Saved data entries:
============

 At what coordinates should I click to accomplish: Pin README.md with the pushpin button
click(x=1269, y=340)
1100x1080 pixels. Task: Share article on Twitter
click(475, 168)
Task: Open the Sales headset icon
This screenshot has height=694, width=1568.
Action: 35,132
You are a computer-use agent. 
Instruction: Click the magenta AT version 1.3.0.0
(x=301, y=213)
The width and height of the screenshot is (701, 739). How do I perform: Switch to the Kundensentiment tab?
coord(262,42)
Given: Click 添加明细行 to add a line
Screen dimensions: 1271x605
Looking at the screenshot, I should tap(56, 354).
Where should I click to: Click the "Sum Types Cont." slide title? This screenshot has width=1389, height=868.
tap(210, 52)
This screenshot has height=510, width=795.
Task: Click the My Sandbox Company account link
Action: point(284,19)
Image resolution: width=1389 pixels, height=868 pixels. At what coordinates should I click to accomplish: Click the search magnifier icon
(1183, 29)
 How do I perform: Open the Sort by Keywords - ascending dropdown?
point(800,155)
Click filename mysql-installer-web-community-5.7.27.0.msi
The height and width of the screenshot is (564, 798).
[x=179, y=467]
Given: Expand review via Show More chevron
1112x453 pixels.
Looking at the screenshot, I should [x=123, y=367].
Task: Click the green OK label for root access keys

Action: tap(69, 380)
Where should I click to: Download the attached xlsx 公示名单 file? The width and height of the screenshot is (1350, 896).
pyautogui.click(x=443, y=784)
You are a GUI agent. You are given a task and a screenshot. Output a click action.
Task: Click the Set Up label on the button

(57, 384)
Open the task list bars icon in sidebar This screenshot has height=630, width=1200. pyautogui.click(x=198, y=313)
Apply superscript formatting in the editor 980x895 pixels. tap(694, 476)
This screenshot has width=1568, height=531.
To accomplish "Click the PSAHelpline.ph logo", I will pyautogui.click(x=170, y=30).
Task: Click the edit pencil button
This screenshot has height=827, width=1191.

============

*Your instructions*
Repeat the data above in full, word for word.

*Answer box*
 At what coordinates should I click to accomplish: Pin README.md with the pushpin button
click(x=1269, y=340)
1100x1080 pixels. Task: Share article on Twitter
click(475, 168)
Task: Open the Sales headset icon
This screenshot has height=694, width=1568.
Action: 35,132
You are a computer-use agent. 
Instruction: Click the magenta AT version 1.3.0.0
(x=301, y=213)
The width and height of the screenshot is (701, 739). How do I perform: Switch to the Kundensentiment tab?
coord(262,42)
Given: Click 添加明细行 to add a line
Screen dimensions: 1271x605
Looking at the screenshot, I should tap(56, 354).
Where should I click to: Click the "Sum Types Cont." slide title? This screenshot has width=1389, height=868.
tap(210, 52)
This screenshot has height=510, width=795.
Task: Click the My Sandbox Company account link
Action: point(284,19)
Image resolution: width=1389 pixels, height=868 pixels. At what coordinates should I click to accomplish: Click the search magnifier icon
(1183, 29)
 How do I perform: Open the Sort by Keywords - ascending dropdown?
point(800,155)
Click filename mysql-installer-web-community-5.7.27.0.msi
The height and width of the screenshot is (564, 798).
[x=179, y=467]
Given: Expand review via Show More chevron
1112x453 pixels.
Looking at the screenshot, I should [x=123, y=367].
Task: Click the green OK label for root access keys

Action: tap(69, 380)
Where should I click to: Download the attached xlsx 公示名单 file? The width and height of the screenshot is (1350, 896).
pyautogui.click(x=443, y=784)
You are a GUI agent. You are given a task and a screenshot. Output a click action.
Task: Click the Set Up label on the button

(57, 384)
Open the task list bars icon in sidebar This screenshot has height=630, width=1200. pyautogui.click(x=198, y=313)
Apply superscript formatting in the editor 980x895 pixels. tap(694, 476)
This screenshot has width=1568, height=531.
To accomplish "Click the PSAHelpline.ph logo", I will pyautogui.click(x=170, y=30).
Task: Click the edit pencil button
This screenshot has height=827, width=1191.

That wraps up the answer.